4. Hunt for DWrite.dll in non-system paths. The legitimate DirectWrite library lives at C:\Windows\System32\DWrite.dll. Any process loading DWrite.dll from an application directory, a user’s Downloads folder, or a temp path is anomalous. This is a low-noise detection rule that can be added to a SIEM today. Combined with a review of SumatraPDF process trees, it makes this specific infection chain visible.

5. Deploy canary documents on HR endpoints. A fake credentials file or HR system login doc placed on the desktop with a name like “Payroll Q1 2026.xlsx” generates no noise when it sits untouched. If it’s accessed by an unexpected process, that’s an alert worth acting on. This doesn’t stop the intrusion, but it catches post-compromise activity that EDR would have caught if it were still running.

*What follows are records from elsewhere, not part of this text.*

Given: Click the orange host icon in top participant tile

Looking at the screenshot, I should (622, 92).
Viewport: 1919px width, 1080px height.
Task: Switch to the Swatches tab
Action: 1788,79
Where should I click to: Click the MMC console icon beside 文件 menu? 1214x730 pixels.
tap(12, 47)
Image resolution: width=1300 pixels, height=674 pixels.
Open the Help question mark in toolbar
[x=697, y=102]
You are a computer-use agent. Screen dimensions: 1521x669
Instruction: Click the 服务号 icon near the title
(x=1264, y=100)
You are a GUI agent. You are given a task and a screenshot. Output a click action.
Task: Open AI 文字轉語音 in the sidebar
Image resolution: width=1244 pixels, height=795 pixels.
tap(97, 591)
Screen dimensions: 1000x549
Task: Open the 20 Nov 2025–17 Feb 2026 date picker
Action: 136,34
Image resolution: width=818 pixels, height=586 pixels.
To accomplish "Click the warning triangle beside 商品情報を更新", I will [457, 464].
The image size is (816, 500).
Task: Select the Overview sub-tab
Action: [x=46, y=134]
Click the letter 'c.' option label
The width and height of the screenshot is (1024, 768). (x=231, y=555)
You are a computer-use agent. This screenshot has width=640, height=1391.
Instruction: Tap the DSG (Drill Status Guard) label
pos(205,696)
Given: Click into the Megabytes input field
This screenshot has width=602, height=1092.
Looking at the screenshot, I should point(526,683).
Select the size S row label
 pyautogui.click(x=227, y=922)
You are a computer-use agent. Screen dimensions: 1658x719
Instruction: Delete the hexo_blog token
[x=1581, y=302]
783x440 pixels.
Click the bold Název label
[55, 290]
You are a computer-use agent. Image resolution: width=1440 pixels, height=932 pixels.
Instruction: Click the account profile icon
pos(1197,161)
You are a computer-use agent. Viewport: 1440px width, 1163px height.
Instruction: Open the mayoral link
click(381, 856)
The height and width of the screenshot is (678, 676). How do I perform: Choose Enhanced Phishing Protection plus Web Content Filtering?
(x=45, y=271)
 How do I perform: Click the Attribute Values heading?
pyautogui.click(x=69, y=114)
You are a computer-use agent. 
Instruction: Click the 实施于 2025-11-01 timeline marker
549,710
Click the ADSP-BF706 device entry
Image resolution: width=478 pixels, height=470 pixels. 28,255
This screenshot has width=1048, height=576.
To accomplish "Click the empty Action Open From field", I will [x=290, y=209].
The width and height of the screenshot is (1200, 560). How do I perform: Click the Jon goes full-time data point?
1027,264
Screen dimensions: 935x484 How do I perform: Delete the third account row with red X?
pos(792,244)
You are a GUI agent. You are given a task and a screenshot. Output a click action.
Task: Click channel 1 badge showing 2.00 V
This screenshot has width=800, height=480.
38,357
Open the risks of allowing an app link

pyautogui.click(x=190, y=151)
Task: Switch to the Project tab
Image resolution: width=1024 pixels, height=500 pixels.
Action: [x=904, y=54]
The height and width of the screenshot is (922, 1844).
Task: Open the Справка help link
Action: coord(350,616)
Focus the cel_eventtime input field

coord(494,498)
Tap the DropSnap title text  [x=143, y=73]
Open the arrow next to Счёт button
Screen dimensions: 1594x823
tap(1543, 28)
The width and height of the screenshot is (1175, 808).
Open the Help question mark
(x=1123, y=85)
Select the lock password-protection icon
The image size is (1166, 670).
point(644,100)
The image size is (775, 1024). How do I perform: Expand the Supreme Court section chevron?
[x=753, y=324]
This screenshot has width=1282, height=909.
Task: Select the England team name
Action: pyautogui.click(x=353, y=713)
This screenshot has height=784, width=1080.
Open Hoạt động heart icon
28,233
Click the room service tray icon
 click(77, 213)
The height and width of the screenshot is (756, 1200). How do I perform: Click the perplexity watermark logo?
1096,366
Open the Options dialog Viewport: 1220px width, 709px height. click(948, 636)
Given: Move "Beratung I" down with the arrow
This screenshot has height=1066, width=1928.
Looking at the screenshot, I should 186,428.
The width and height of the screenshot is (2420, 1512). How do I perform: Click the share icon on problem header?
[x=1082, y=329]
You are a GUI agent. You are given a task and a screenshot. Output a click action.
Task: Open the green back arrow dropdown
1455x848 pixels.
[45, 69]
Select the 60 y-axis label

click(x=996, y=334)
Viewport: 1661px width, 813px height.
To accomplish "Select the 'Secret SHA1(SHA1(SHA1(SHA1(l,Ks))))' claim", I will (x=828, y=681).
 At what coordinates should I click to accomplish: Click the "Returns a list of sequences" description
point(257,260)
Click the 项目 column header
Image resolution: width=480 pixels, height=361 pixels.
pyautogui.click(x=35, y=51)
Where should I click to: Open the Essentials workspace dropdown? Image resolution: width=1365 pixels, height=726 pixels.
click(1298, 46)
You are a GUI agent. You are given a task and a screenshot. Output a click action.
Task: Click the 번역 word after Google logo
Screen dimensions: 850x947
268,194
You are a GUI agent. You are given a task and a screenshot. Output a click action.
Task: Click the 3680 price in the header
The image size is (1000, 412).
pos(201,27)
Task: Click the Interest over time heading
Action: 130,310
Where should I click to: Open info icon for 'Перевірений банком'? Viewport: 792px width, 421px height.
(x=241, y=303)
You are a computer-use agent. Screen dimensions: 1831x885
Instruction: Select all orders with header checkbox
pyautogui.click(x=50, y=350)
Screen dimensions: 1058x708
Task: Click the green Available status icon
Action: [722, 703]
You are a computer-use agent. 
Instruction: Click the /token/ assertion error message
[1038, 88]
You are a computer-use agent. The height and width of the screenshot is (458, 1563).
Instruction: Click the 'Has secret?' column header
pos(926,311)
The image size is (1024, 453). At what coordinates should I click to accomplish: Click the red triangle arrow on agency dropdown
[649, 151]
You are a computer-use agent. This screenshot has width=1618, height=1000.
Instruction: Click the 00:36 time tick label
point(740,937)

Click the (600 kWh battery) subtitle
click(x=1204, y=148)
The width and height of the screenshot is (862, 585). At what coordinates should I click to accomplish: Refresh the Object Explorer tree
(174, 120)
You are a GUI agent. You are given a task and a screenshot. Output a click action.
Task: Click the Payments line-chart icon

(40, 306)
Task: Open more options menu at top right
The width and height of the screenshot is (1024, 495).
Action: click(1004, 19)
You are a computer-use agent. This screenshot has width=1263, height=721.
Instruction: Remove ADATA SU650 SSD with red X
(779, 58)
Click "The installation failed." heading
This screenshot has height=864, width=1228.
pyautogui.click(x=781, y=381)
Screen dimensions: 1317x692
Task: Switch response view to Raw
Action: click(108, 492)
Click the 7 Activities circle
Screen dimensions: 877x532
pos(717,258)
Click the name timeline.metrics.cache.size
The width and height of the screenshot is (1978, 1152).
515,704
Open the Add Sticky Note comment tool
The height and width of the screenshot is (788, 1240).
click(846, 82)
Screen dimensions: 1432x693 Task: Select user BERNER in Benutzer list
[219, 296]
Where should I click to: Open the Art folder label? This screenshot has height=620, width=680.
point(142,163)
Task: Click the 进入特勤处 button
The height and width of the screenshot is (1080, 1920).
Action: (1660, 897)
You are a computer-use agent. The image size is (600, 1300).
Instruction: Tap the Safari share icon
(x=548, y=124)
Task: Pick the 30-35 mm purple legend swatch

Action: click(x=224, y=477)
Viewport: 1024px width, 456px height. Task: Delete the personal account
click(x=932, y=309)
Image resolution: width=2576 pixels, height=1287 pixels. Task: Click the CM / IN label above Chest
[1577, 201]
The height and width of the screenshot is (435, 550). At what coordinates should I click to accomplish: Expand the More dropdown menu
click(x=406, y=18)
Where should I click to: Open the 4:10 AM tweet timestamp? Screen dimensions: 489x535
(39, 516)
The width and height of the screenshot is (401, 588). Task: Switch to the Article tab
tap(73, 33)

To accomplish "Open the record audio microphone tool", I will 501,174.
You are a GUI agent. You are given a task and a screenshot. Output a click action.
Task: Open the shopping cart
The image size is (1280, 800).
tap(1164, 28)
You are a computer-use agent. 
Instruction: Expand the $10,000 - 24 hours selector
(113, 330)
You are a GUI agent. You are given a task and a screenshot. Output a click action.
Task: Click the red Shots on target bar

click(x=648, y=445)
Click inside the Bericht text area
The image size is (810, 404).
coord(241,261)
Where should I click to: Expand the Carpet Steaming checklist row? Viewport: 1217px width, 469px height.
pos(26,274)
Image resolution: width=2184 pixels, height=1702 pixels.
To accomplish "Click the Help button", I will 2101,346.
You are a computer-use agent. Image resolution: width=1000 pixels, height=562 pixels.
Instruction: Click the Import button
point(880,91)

6. Enable Credential Guard and Kernel DMA Protection. Both are Windows features that limit the blast radius of kernel-level compromise. Credential Guard isolates LSASS secrets from kernel-accessible memory. Kernel DMA Protection prevents driver-based DMA attacks. Neither stops BYOVD directly, but both reduce what an attacker can do once they have kernel access.

The Actual Problem

HR is not a weak link because the people are careless. Recruiters who open job applications are not making a mistake; they’re doing exactly what the role requires. The weakness is structural: the function that involves the highest volume of unsolicited file interaction in the organisation has historically been treated as low-risk from an endpoint security perspective.

That was always the wrong model. This campaign makes it explicit.

The fix is not better training. The fix is treating HR endpoints as a high-risk endpoint category with commensurate controls: network segmentation, strict egress filtering, DLL sideloading restrictions, ISO attachment blocking, and active hunting for BYOVD indicators. The same scrutiny applied to developer machines because developers can push to production – applied to HR machines because HR can be used to map, compromise, and exfiltrate the entire organisation.

Aditya K Sood at Aryaka put it plainly: “Organizations should treat HR workflows with the same defensive rigor as finance and IT administrative functions.”

That’s the policy change. Everything else is implementation detail.